The Lagos State House of Assembly has passed a law in which those accused of kidnapping, could face the death penalty if convicted. On January 5th, State lawmakers approved the bill, saying it would be a practical deterrence for anyone wanting to commit the crime.
The new law differentiates on the penalty based on the wellbeing of the victim. It stipulates that the accused could face a death sentence if the victim died at the hands of the abductor, but that a life sentence could be prescribed for those abductors whose victim survived the incident.
The law also sets down a 25-year imprisonment term for those found guilty of threatening to kidnap another person though any means of communication, including phone calls, electronic messages or verbal threats.

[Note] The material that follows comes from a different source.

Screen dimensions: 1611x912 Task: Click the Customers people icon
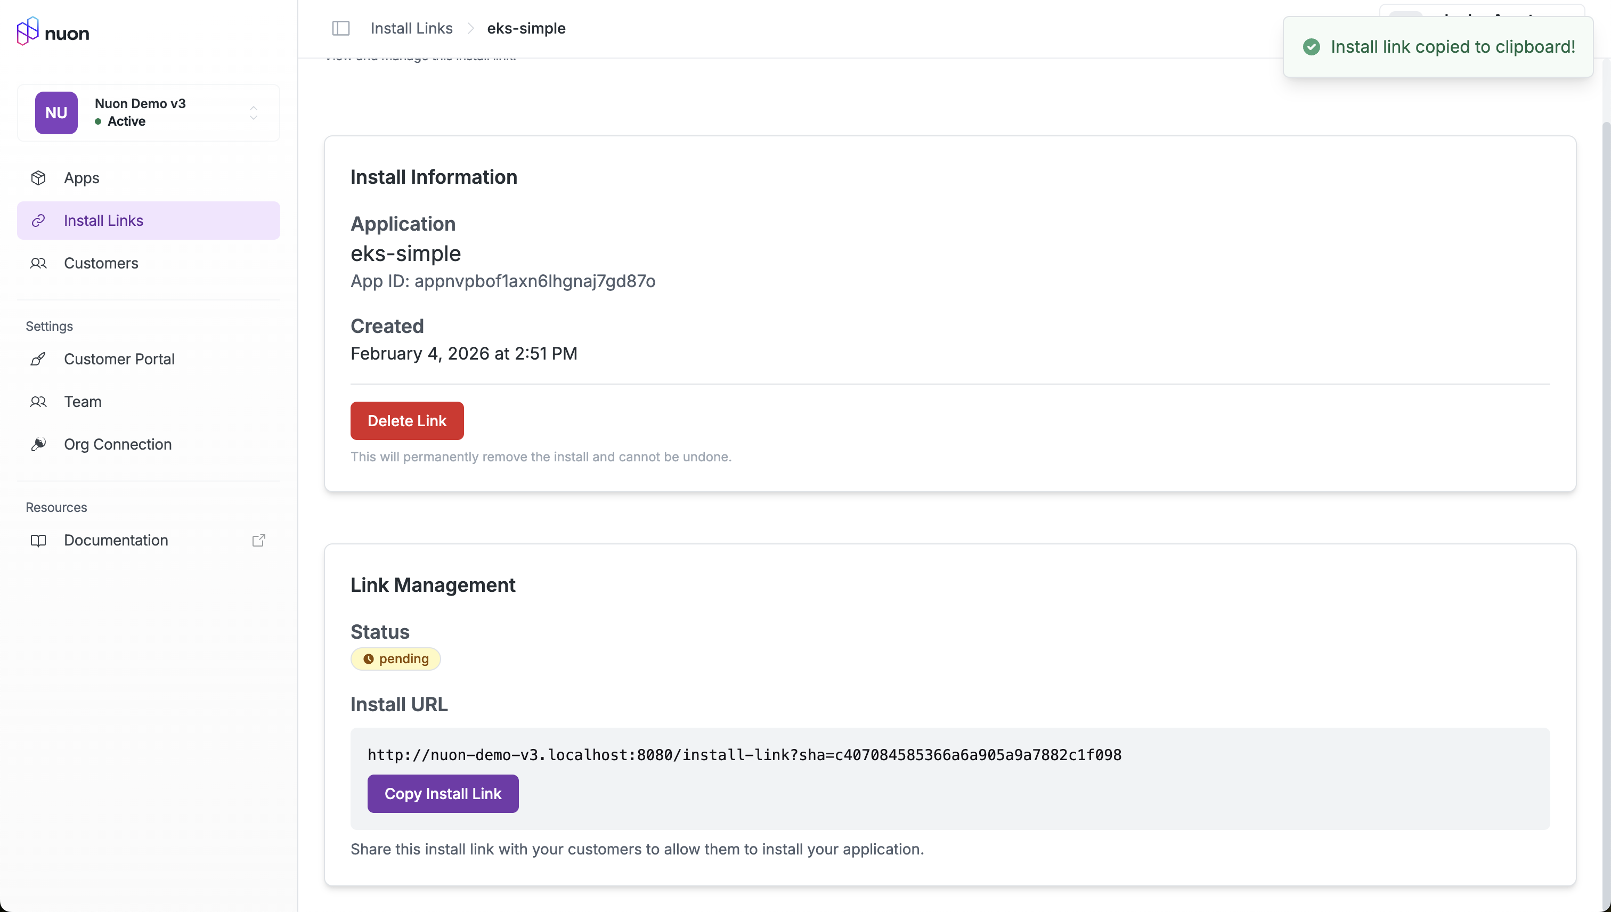(38, 263)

The long overdue law, however, is limited to State implementation, leaving potential victims open for attack in States where the bill has not been adopted. Calls have since been made for Nigeria’s government to act in the interests of the entire federation and society and force States to include it in their criminal codes.
The county’s grisly past in which fundamentalists kidnap girls as young as six-years-old to send a message to the government, has resulted in an ongoing international outcry. In April 2014, members of Boko Haram – a militarised faction – kidnapped nearly 300 female students from their school in the rural area of Chibok. Last year, 21 of the girls were released, but at least 83 others remain victims at the hands of their abductors.
The plight of the girls resulted in the #BringBackOurGirls campaign which received worldwide attention from social heavy weights, including, former US First Lady Michelle Obama.